A Rundown of the Hexagonal Architecture @Sixt

Sixt India
Sixt Research & Development India
4 min readFeb 18, 2020

By Swati Sinha

Photo by Ilnur Kalimullin on Unsplash

Most applications at Sixt usually revolves around microservices architecture which is based on the “Hexagonal Architecture” and Sixt’s own architectural principles.

The Hexagonal architecture is also known as the “Ports and Adapters architecture”.

The architecture gets its name for its most obvious feature — input and output are placed on the edges of the hexagon. Therefore, the central logic gets isolated from any outside concerns.

Architectural Principles at Sixt:

· Each service is written with minimized coupling. Coupling is the measure of interdependence amongst the services. And, the ‘micro’ in Microservices is about minimizing coupling and not limiting the lines of code.

· Each service is required to expose a well-defined API. Any data access from external sources happens via this API. No direct access to the database is allowed.

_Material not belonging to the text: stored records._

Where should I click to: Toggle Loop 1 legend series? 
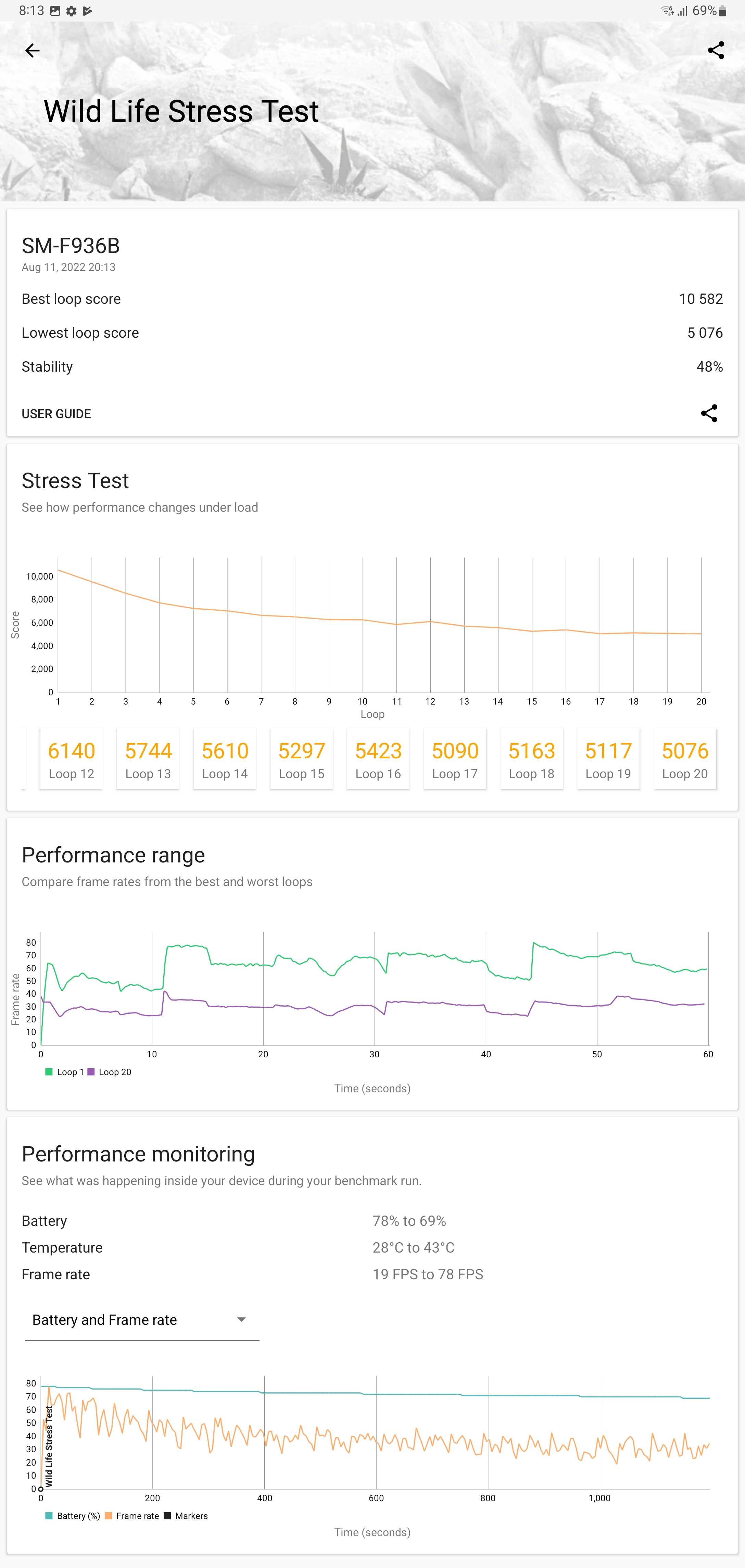64,1072
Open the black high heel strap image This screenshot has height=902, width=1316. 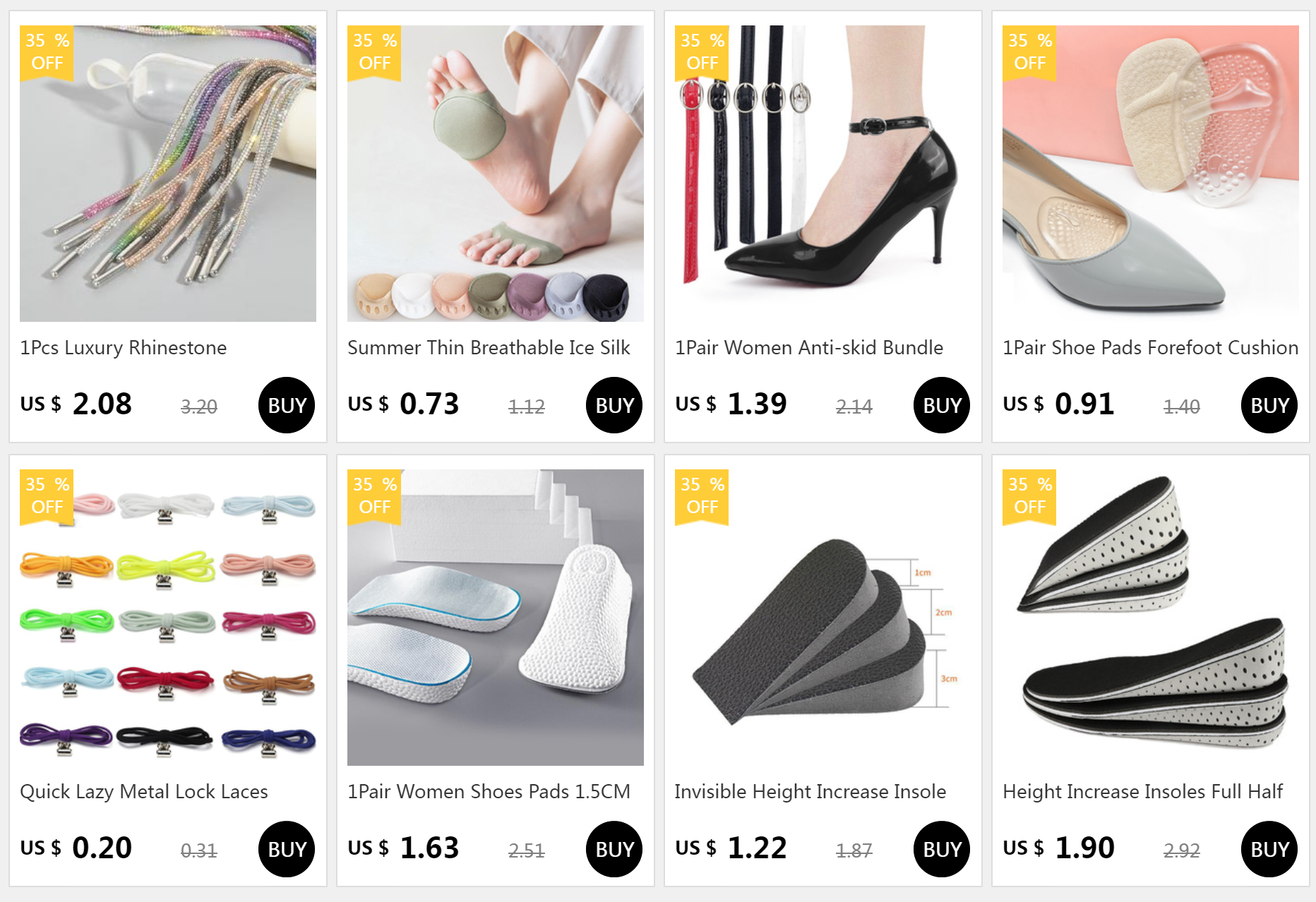coord(823,174)
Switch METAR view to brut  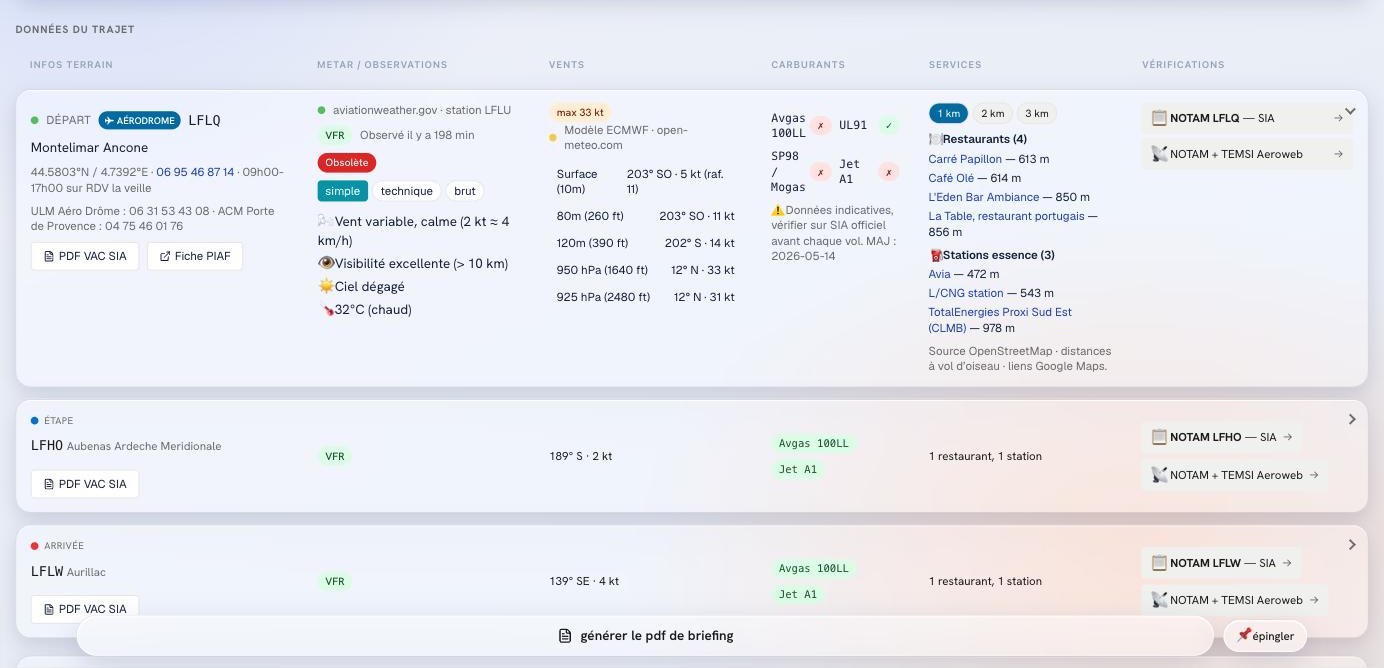(x=465, y=191)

· Each service should be ‘killable’ at any point and not lead to any data inconsistency.

· Each service should be horizontally scalable, unless otherwise required by the business logic of the service. By the term ‘horizontally scalable’ we mean systems whose capacity and throughput are increased by adding additional nodes.

· Each service should be tested independently. The business logic should be tested separately and the infrastructure specific parts ( DB read and writes , kafka writes, etc.) should be tested separately.

Now, let’s discuss each of the stereotypes within this architecture. While discussing these, we will consider a banking application.

Photo by Rob Hampson on Unsplash

A Pictorial Representation of the Hexagonal Architecture :

Domain Object or Model:

· In our example of the banking application, a customer debits an account and a statement is issued to the client. These are typical interactions that occur between the objects of the domain.

· In a domain rich environment with business rules, domain objects are the lifeblood of an application. Domain objects can contain both, state and behaviour. The closer the behaviour is to the state, the easier the code to understand, reason about, and maintain. These domain objects don’t have any outward dependency. The Outward dependency refers to the concept where the business logic is not dependable on any of the database or any external component.

· As, domain objects have no dependencies on other layers of the application, changes in other layers don’t affect them. They can evolve free of dependencies. For our domain object, the only reason to get changed should be the change in the business requirements.

Application Service:

· In the above banking application example, the application service will define a use case — deductAmtFromAccount.

· This is the use case of our Application, abstract descriptions of what users are doing with our software.

· Similar to the domain objects, a use case class has no dependency on outward components.

Input and output Ports:

· An input port is a simple interface that can be called by outward components and is implemented by a use case. An output port is again a simple interface that can be called by our use cases if they need something from the outside (database access, which contains the customer and account details).

· We saw that the Domain Objects and Application service are within the hexagon. These components need to communicate with the outside systems as well. These communications happen through these dedicated Ports .

With the help of these ports, we have distinct places where the data enters and leaves our system.

Adapters:

· Input adapters or “driving” adapters call the input ports to get something done. A common example of the an input adapter could be a web interface.

Output adapters or “driven” adapters are called by our use cases and might, for instance, provide data from a database.

· The outer layer of the hexagonal architecture is formed by the Adapters. They are not the part of the core but they help in interacting with the core.

The adapters make it easy to exchange a certain layer of the application.

That was a quick overview of the Hexagonal Architecture @Sixt. Let me know your insights in the comment section below.